The Reserve Bank of India’s (RBI) new circular on bad loans is a positive move but before that inter-creditor agreement has to be done, which will make it easier to resolve any account, said Rajkiran Rai, managing director and CEO of Union Bank of India. RBI eased the ‘one-day default’ rule and replaced it with a 30-day grace period as it has unveiled new norms for resolution of stressed assets.
“It is a good move but before that we need to get that inter-creditor agreement done because the inter-creditor agreement has to be signed by 100 percent of the creditors. So once that is done, then it is much easier to resolve any account because then the 75 percent by value and 60 percent by number will come in. So getting inter-creditor agreement will be very crucial in any resolution plan,” he said.
Sharing his opinion on accelerated provisioning on non-performing accounts (NPAs), he added, “The accelerated provisions will come only in Q4 because we have these 30-day plus 180-days, so the accelerated provision, if you are not able to resolve, will only come in Q4 but before that when we look at these accounts, if you are not getting into a resolution plan, I think banks will be better off taking all these accounts to the National Company Law Tribunal (NCLT) quickly because we are handling these accounts since Q4 of 2017 after that Feb12 circular so we are pretty aware of every account now. So we will be able to take a better call now.”
In terms of insolvency and bankruptcy code (IBC), Rai said, “IBC process is continuously getting strengthened and here is a very clear guideline. There are some accounts which may take much more time in resolution but then we see value in those accounts. So what RBI has done has permitted us to take more time to resolve an account even beyond a year but then we need to make higher provisions. So these accounts – we are very confident that the resolution will work but are taking higher times so there is a leeway with the banks to give more time to accounts.”

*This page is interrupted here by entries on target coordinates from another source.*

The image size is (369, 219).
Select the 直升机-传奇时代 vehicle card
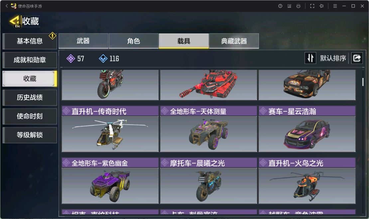(110, 129)
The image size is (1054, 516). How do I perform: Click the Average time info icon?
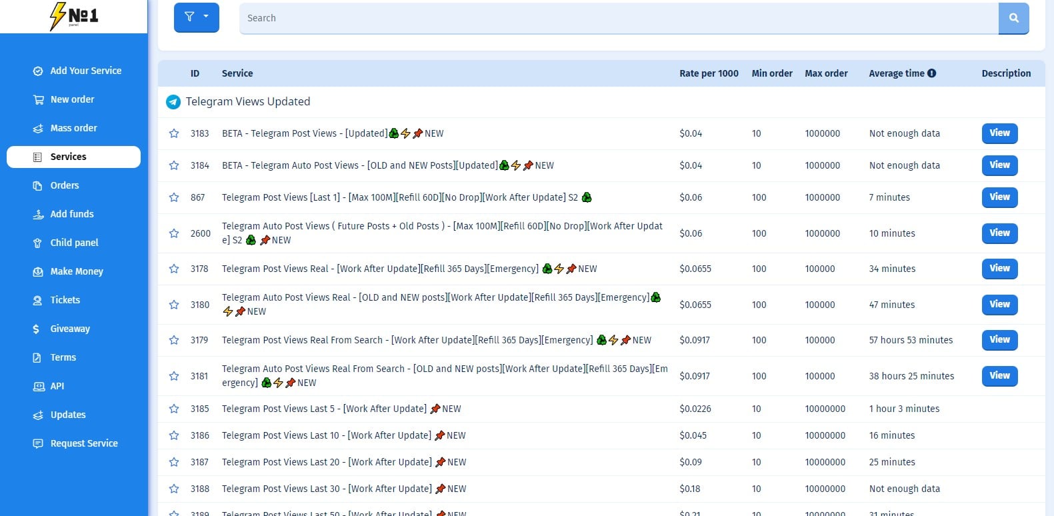931,73
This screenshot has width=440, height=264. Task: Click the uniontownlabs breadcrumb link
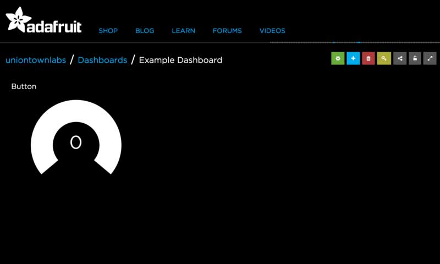(35, 60)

When asked about bank’s exposure to DHFL, he further mentioned, “We generally don’t make account-wise comments but since the information is in the public domain, the company is going through some short-term liquidity issues. If they are resolved – we are monitoring the cash flows of the company, this month they had a certain shortage in the cash flows, other two-three months, if they are able to take care of the cash flows, we may have a strategic investor. If that happens, probably a management change may happen. Then we will have a solution otherwise it will take a normal course of resolution.”